The Fenland is a buried basin behind a breached barrier. It is the "drowned" lower end of a valley system in which glacial, marine, estuarine, fluviatile, and subaerial deposits have gradually accumulated, while the area has been intermittently depressed until much of the Fenland is now many feet below high water in the adjoining seas.

The history of the denudation which produced the large geographical features upon which the character of the Fenland depends needs no long discussion, as there are numerous other districts where different stages of the same action can be observed.

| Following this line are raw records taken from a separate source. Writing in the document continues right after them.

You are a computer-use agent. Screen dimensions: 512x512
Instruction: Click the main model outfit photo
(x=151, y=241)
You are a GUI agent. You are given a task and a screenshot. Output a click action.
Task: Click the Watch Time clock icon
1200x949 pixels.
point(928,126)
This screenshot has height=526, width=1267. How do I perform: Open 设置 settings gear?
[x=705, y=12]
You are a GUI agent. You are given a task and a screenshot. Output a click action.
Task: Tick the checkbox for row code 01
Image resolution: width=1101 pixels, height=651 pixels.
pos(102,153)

In the Weald for instance where the Darent and the Medway once ran off higher ground over the chalk to the north, cutting down their channels through what became the North Downs, as the more rapidly denuded beds on the south of the barrier were being lowered. The character of the basin is less clear in this case because it is cut off by the sea on the east, but the cutting down of the gorges pari passu with the denudation of the hinterland can be well seen.

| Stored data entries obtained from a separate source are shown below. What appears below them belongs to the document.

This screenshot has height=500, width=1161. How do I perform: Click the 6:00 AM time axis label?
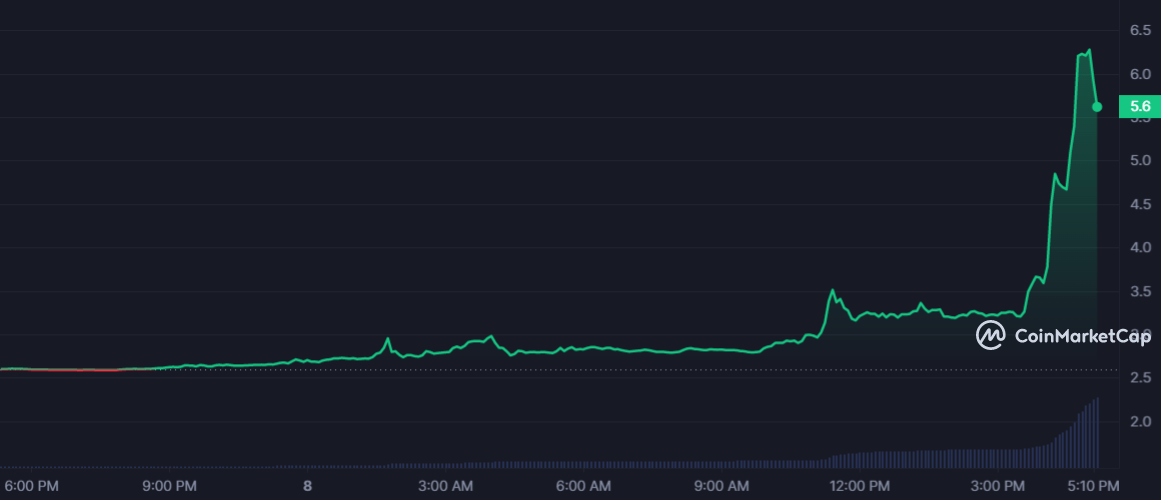click(583, 486)
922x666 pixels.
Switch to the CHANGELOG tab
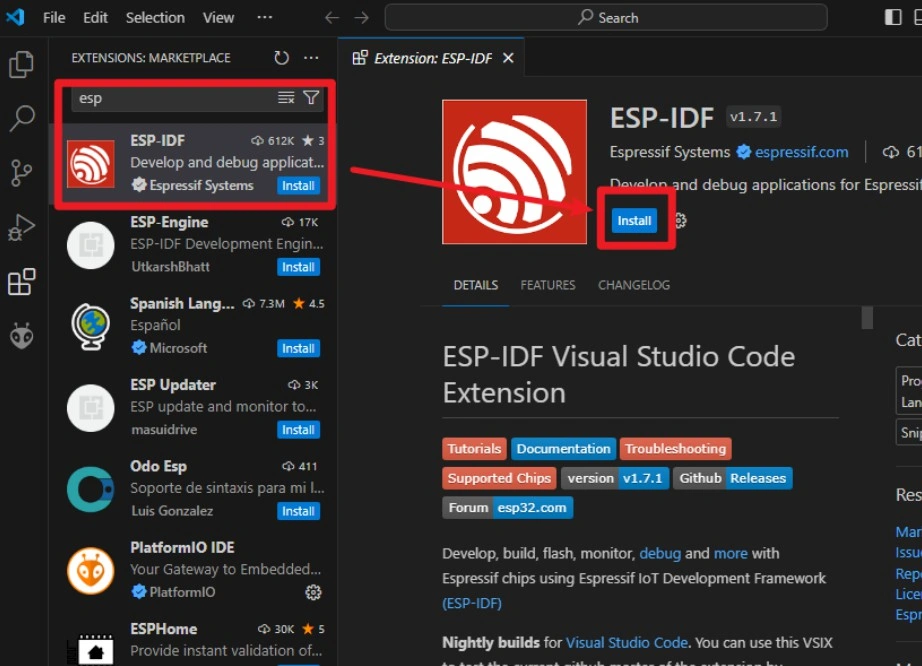(634, 285)
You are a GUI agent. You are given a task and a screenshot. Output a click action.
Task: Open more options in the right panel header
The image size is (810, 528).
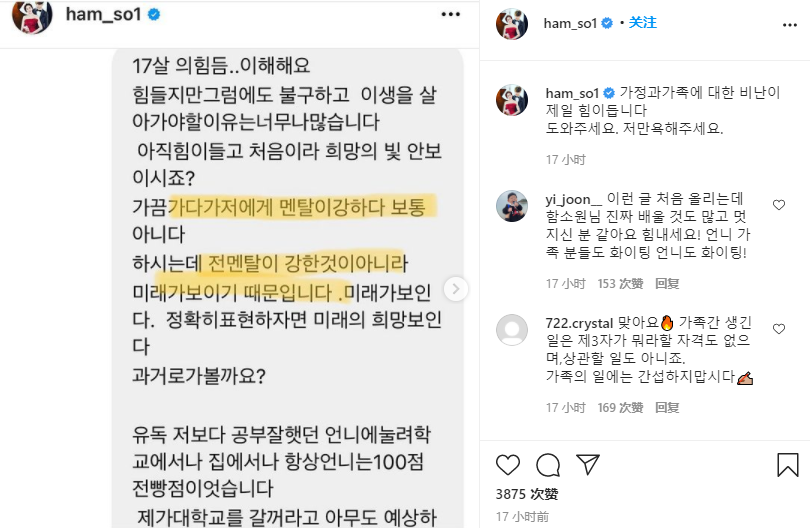[790, 25]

The Thames near Oxford began to run in its present course when the land was high enough to let the river flow eastward over the outcrops of Oolitic limestones which, by the denudation of the clay lands on the west, by and by stood out as ridges through which the river still holds its course to the sea—the lowering of the clay lands on the west having to wait for the deepening of the gorges through the limestone ridges. A submergence which would allow the sea to ebb and flow through these widening gaps would produce conditions there similar to those of our fenlands. So also the Witham and the Till kept on lowering their basin in the Lias and Trias, while their united waters cut down the gorge near Lincoln through a barrier now 250 feet high.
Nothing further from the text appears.